Schwarzschild-de Sitter Spacetimes, McVittie Coordinates, and Trumpet Geometries

TL;DR

This paper derives analytical trumpet geometries in Schwarzschild-de Sitter spacetimes, generalizing static maximal trumpet slices to cosmological settings, aiding numerical simulations of black holes in expanding universes.

Contribution

It introduces new analytical expressions for trumpet geometries in Schwarzschild-de Sitter spacetimes using generalized slicings and coordinates analogous to McVittie coordinates.

Findings

Analytical expressions for trumpet geometries in Schwarzschild-de Sitter spacetimes.

Coordinate systems that interpolate between black hole horizons and cosmological asymptotics.

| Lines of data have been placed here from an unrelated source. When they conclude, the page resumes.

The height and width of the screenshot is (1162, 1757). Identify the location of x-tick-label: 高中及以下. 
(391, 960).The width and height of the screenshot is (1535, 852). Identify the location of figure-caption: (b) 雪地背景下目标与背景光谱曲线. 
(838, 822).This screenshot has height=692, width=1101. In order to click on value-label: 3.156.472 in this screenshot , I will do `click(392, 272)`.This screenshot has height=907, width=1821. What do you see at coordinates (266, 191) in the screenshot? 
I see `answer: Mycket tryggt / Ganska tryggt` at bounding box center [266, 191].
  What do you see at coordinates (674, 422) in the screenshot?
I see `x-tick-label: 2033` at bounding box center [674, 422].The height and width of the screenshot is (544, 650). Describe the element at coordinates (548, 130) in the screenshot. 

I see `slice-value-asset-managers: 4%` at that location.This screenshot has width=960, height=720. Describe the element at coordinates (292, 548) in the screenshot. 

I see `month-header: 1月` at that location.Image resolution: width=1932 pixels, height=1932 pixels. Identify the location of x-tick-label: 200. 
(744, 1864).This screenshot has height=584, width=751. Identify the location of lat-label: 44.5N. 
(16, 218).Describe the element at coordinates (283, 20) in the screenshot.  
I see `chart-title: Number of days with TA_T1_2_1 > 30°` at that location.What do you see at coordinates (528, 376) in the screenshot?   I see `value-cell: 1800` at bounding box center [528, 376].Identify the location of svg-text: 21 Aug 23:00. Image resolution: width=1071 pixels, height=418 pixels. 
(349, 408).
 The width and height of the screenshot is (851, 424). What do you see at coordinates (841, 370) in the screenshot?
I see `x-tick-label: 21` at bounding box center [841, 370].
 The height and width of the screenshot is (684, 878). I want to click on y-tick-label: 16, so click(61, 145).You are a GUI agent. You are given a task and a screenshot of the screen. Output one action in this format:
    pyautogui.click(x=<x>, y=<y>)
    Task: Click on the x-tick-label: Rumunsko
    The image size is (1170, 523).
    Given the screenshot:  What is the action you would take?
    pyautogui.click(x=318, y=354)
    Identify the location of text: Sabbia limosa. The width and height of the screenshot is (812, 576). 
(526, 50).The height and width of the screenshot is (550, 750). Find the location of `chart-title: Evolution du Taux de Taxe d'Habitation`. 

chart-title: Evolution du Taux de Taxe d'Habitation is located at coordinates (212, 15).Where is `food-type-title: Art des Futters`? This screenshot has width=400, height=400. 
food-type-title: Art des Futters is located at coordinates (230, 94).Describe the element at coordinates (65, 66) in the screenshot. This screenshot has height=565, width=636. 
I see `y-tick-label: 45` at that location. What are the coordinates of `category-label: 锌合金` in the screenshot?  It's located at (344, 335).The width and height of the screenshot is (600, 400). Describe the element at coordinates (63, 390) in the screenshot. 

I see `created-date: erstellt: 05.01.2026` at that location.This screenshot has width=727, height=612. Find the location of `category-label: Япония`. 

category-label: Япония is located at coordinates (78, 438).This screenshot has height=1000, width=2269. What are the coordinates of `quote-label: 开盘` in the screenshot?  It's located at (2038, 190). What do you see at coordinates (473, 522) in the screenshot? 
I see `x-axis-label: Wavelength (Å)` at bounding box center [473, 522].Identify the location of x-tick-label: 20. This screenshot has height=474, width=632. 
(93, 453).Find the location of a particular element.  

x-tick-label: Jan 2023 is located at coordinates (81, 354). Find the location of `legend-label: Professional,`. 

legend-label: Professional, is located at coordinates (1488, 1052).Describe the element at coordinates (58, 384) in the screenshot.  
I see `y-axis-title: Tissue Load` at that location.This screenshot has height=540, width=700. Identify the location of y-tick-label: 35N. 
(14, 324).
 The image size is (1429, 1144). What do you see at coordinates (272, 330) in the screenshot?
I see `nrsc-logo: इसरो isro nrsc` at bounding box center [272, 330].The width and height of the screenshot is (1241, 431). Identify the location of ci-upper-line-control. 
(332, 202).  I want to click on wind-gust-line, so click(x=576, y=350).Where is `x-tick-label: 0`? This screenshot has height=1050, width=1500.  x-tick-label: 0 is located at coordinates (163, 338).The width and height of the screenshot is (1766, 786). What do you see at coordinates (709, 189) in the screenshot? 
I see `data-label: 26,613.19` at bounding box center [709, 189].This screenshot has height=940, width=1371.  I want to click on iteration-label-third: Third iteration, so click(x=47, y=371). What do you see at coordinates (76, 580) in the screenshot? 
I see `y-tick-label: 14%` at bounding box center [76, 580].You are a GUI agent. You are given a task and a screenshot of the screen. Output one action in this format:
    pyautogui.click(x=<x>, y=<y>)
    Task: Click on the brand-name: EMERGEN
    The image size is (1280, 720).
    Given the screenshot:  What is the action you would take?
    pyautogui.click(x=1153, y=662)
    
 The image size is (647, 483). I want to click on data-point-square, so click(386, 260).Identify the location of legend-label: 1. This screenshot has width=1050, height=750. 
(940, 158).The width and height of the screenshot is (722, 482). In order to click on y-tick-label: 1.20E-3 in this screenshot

Clarification of the role of time-dependence and boundary conditions in cosmological trumpet slices.

Abstract

Trumpet geometries play an important role in numerical simulations of black hole spacetimes, which are usually performed under the assumption of asymptotic flatness. Our Universe is not asymptotically flat, however, which has motivated numerical studies of black holes in asymptotically de Sitter spacetimes. We derive analytical expressions for trumpet geometries in Schwarzschild-de Sitter spacetimes by first generalizing the static maximal trumpet slicing of the Schwarzschild spacetime to static constant mean curvature trumpet slicings of Schwarzschild-de Sitter spacetimes. We then switch to a comoving isotropic radial coordinate which results in a coordinate system analogous to McVittie coordinates. At large distances from the black hole the resulting metric asymptotes to a Friedmann-Lemaitre-Robertson-Walker metric with an exponentially-expanding scale factor. While McVittie coordinates have another asymptotically de Sitter end as the radial coordinate goes to zero, so that they generalize the notion of a "wormhole" geometry, our new coordinates approach a horizon-penetrating trumpet geometry in the same limit. Our analytical expressions clarify the role of time-dependence, boundary conditions and coordinate conditions for trumpet slices in a cosmological context, and provide a useful test for black hole simulations in asymptotically de Sitter spacetimes.